= Beginning of Section =

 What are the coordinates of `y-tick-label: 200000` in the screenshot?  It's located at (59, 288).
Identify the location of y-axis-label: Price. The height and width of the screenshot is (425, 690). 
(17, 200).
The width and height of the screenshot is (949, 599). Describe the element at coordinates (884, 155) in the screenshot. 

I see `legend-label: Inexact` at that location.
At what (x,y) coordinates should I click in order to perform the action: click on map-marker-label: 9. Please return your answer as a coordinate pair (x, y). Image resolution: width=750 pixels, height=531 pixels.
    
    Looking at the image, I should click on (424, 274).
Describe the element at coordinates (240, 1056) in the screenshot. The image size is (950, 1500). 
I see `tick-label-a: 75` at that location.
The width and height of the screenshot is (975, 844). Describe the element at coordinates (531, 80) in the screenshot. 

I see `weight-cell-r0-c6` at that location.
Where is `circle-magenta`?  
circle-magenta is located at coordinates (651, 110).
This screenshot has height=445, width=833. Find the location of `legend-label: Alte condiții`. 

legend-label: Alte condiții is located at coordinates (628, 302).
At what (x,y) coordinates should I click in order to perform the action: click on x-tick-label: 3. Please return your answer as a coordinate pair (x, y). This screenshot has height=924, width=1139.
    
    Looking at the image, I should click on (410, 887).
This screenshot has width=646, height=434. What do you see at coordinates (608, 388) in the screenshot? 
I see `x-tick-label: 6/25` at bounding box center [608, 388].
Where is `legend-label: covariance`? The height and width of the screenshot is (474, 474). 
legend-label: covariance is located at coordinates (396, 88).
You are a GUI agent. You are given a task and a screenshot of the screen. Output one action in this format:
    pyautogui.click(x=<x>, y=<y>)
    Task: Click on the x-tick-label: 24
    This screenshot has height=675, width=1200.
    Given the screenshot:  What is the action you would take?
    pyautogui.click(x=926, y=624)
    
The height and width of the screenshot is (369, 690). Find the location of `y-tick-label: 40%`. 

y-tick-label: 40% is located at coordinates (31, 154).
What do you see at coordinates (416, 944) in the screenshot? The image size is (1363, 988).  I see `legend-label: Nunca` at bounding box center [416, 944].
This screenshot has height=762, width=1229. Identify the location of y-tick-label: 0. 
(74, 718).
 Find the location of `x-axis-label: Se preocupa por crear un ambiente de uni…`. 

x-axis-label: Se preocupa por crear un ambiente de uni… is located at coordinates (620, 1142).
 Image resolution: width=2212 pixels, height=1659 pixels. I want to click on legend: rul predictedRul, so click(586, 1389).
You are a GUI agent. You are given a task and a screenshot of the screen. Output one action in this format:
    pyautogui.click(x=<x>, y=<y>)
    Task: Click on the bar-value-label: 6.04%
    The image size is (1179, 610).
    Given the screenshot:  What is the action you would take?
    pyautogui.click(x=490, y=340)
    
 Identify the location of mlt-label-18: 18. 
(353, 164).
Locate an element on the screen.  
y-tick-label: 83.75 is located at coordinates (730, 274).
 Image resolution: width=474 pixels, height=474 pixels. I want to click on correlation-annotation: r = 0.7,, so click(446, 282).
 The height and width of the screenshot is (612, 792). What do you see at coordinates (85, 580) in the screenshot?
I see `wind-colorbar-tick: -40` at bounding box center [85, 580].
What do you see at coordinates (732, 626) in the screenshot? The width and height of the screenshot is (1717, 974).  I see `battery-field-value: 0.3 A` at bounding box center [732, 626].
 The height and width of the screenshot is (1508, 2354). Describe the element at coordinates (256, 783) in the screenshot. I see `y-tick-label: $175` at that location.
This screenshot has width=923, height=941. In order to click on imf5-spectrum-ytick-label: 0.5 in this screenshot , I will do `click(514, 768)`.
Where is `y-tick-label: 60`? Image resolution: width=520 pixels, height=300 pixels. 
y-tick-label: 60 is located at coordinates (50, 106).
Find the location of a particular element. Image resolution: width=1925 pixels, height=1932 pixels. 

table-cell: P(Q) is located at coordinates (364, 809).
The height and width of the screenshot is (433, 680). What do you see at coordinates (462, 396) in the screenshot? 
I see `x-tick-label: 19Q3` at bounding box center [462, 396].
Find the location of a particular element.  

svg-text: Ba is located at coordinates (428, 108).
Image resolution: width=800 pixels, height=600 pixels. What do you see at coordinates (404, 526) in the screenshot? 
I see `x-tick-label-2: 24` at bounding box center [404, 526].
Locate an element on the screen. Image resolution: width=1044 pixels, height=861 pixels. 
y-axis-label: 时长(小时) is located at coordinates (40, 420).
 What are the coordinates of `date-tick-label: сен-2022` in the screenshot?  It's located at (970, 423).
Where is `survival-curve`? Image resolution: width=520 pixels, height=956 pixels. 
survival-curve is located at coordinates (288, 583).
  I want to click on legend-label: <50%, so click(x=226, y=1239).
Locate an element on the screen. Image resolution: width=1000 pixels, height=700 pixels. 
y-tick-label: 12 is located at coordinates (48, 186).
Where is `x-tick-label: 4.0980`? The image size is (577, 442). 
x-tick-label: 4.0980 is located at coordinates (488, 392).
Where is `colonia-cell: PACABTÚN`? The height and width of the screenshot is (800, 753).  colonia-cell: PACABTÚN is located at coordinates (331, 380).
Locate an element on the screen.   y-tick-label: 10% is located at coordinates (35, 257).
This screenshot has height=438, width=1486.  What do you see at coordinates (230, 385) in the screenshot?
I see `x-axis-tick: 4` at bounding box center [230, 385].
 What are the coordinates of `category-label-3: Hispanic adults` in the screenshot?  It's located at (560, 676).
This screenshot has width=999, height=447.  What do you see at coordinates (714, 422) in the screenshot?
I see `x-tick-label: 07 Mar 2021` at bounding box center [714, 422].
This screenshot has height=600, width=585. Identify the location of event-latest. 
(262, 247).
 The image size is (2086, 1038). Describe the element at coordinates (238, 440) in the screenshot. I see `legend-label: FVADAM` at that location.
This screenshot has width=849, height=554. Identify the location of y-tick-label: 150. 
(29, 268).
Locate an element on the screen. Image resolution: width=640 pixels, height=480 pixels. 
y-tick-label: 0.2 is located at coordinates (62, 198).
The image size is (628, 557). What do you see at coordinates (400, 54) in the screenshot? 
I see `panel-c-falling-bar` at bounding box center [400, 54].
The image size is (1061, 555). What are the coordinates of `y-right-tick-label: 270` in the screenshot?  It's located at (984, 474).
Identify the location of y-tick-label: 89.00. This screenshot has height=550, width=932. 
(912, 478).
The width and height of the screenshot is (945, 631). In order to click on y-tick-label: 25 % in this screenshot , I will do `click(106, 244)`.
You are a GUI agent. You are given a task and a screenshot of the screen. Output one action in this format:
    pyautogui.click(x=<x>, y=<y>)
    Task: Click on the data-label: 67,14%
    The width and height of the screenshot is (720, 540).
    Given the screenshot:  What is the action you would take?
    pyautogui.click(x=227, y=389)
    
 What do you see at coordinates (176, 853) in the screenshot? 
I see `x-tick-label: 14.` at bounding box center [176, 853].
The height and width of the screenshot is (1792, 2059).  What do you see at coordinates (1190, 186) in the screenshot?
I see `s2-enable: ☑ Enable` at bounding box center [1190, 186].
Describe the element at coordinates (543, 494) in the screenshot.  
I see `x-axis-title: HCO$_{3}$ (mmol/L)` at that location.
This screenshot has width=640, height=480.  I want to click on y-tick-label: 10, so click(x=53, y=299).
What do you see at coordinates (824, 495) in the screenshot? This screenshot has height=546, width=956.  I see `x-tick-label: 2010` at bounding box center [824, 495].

= End of Section =

INSTRUCTIONS TO FOLLOW => Print all of the lines above verbatim, with no alterations.

ANSWER TO THIS EXERCISE =>
 What are the coordinates of `y-tick-label: 200000` in the screenshot?  It's located at (59, 288).
Identify the location of y-axis-label: Price. The height and width of the screenshot is (425, 690). 
(17, 200).
The width and height of the screenshot is (949, 599). Describe the element at coordinates (884, 155) in the screenshot. 

I see `legend-label: Inexact` at that location.
At what (x,y) coordinates should I click in order to perform the action: click on map-marker-label: 9. Please return your answer as a coordinate pair (x, y). Image resolution: width=750 pixels, height=531 pixels.
    
    Looking at the image, I should click on (424, 274).
Describe the element at coordinates (240, 1056) in the screenshot. The image size is (950, 1500). 
I see `tick-label-a: 75` at that location.
The width and height of the screenshot is (975, 844). Describe the element at coordinates (531, 80) in the screenshot. 

I see `weight-cell-r0-c6` at that location.
Where is `circle-magenta`?  
circle-magenta is located at coordinates (651, 110).
This screenshot has height=445, width=833. Find the location of `legend-label: Alte condiții`. 

legend-label: Alte condiții is located at coordinates (628, 302).
At what (x,y) coordinates should I click in order to perform the action: click on x-tick-label: 3. Please return your answer as a coordinate pair (x, y). This screenshot has height=924, width=1139.
    
    Looking at the image, I should click on (410, 887).
This screenshot has width=646, height=434. What do you see at coordinates (608, 388) in the screenshot? 
I see `x-tick-label: 6/25` at bounding box center [608, 388].
Where is `legend-label: covariance`? The height and width of the screenshot is (474, 474). 
legend-label: covariance is located at coordinates (396, 88).
You are a GUI agent. You are given a task and a screenshot of the screen. Output one action in this format:
    pyautogui.click(x=<x>, y=<y>)
    Task: Click on the x-tick-label: 24
    This screenshot has height=675, width=1200.
    Given the screenshot:  What is the action you would take?
    pyautogui.click(x=926, y=624)
    
The height and width of the screenshot is (369, 690). Find the location of `y-tick-label: 40%`. 

y-tick-label: 40% is located at coordinates (31, 154).
What do you see at coordinates (416, 944) in the screenshot? The image size is (1363, 988).  I see `legend-label: Nunca` at bounding box center [416, 944].
This screenshot has height=762, width=1229. Identify the location of y-tick-label: 0. 
(74, 718).
 Find the location of `x-axis-label: Se preocupa por crear un ambiente de uni…`. 

x-axis-label: Se preocupa por crear un ambiente de uni… is located at coordinates (620, 1142).
 Image resolution: width=2212 pixels, height=1659 pixels. I want to click on legend: rul predictedRul, so click(586, 1389).
You are a GUI agent. You are given a task and a screenshot of the screen. Output one action in this format:
    pyautogui.click(x=<x>, y=<y>)
    Task: Click on the bar-value-label: 6.04%
    The image size is (1179, 610).
    Given the screenshot:  What is the action you would take?
    pyautogui.click(x=490, y=340)
    
 Identify the location of mlt-label-18: 18. 
(353, 164).
Locate an element on the screen.  
y-tick-label: 83.75 is located at coordinates (730, 274).
 Image resolution: width=474 pixels, height=474 pixels. I want to click on correlation-annotation: r = 0.7,, so click(446, 282).
 The height and width of the screenshot is (612, 792). What do you see at coordinates (85, 580) in the screenshot?
I see `wind-colorbar-tick: -40` at bounding box center [85, 580].
What do you see at coordinates (732, 626) in the screenshot? The width and height of the screenshot is (1717, 974).  I see `battery-field-value: 0.3 A` at bounding box center [732, 626].
 The height and width of the screenshot is (1508, 2354). Describe the element at coordinates (256, 783) in the screenshot. I see `y-tick-label: $175` at that location.
This screenshot has width=923, height=941. In order to click on imf5-spectrum-ytick-label: 0.5 in this screenshot , I will do `click(514, 768)`.
Where is `y-tick-label: 60`? Image resolution: width=520 pixels, height=300 pixels. 
y-tick-label: 60 is located at coordinates (50, 106).
Find the location of a particular element. Image resolution: width=1925 pixels, height=1932 pixels. 

table-cell: P(Q) is located at coordinates (364, 809).
The height and width of the screenshot is (433, 680). What do you see at coordinates (462, 396) in the screenshot? 
I see `x-tick-label: 19Q3` at bounding box center [462, 396].
Find the location of a particular element.  

svg-text: Ba is located at coordinates (428, 108).
Image resolution: width=800 pixels, height=600 pixels. What do you see at coordinates (404, 526) in the screenshot? 
I see `x-tick-label-2: 24` at bounding box center [404, 526].
Locate an element on the screen. Image resolution: width=1044 pixels, height=861 pixels. 
y-axis-label: 时长(小时) is located at coordinates (40, 420).
 What are the coordinates of `date-tick-label: сен-2022` in the screenshot?  It's located at (970, 423).
Where is `survival-curve`? Image resolution: width=520 pixels, height=956 pixels. 
survival-curve is located at coordinates (288, 583).
  I want to click on legend-label: <50%, so click(x=226, y=1239).
Locate an element on the screen. Image resolution: width=1000 pixels, height=700 pixels. 
y-tick-label: 12 is located at coordinates (48, 186).
Where is `x-tick-label: 4.0980`? The image size is (577, 442). 
x-tick-label: 4.0980 is located at coordinates (488, 392).
Where is `colonia-cell: PACABTÚN`? The height and width of the screenshot is (800, 753).  colonia-cell: PACABTÚN is located at coordinates (331, 380).
Locate an element on the screen.   y-tick-label: 10% is located at coordinates (35, 257).
This screenshot has height=438, width=1486.  What do you see at coordinates (230, 385) in the screenshot?
I see `x-axis-tick: 4` at bounding box center [230, 385].
 What are the coordinates of `category-label-3: Hispanic adults` in the screenshot?  It's located at (560, 676).
This screenshot has width=999, height=447.  What do you see at coordinates (714, 422) in the screenshot?
I see `x-tick-label: 07 Mar 2021` at bounding box center [714, 422].
This screenshot has height=600, width=585. Identify the location of event-latest. 
(262, 247).
 The image size is (2086, 1038). Describe the element at coordinates (238, 440) in the screenshot. I see `legend-label: FVADAM` at that location.
This screenshot has width=849, height=554. Identify the location of y-tick-label: 150. 
(29, 268).
Locate an element on the screen. Image resolution: width=640 pixels, height=480 pixels. 
y-tick-label: 0.2 is located at coordinates (62, 198).
The image size is (628, 557). What do you see at coordinates (400, 54) in the screenshot? 
I see `panel-c-falling-bar` at bounding box center [400, 54].
The image size is (1061, 555). What are the coordinates of `y-right-tick-label: 270` in the screenshot?  It's located at (984, 474).
Identify the location of y-tick-label: 89.00. This screenshot has height=550, width=932. 
(912, 478).
The width and height of the screenshot is (945, 631). In order to click on y-tick-label: 25 % in this screenshot , I will do `click(106, 244)`.
You are a GUI agent. You are given a task and a screenshot of the screen. Output one action in this format:
    pyautogui.click(x=<x>, y=<y>)
    Task: Click on the data-label: 67,14%
    The width and height of the screenshot is (720, 540).
    Given the screenshot:  What is the action you would take?
    pyautogui.click(x=227, y=389)
    
 What do you see at coordinates (176, 853) in the screenshot? 
I see `x-tick-label: 14.` at bounding box center [176, 853].
The height and width of the screenshot is (1792, 2059).  What do you see at coordinates (1190, 186) in the screenshot?
I see `s2-enable: ☑ Enable` at bounding box center [1190, 186].
Describe the element at coordinates (543, 494) in the screenshot.  
I see `x-axis-title: HCO$_{3}$ (mmol/L)` at that location.
This screenshot has width=640, height=480.  I want to click on y-tick-label: 10, so click(x=53, y=299).
What do you see at coordinates (824, 495) in the screenshot? This screenshot has height=546, width=956.  I see `x-tick-label: 2010` at bounding box center [824, 495].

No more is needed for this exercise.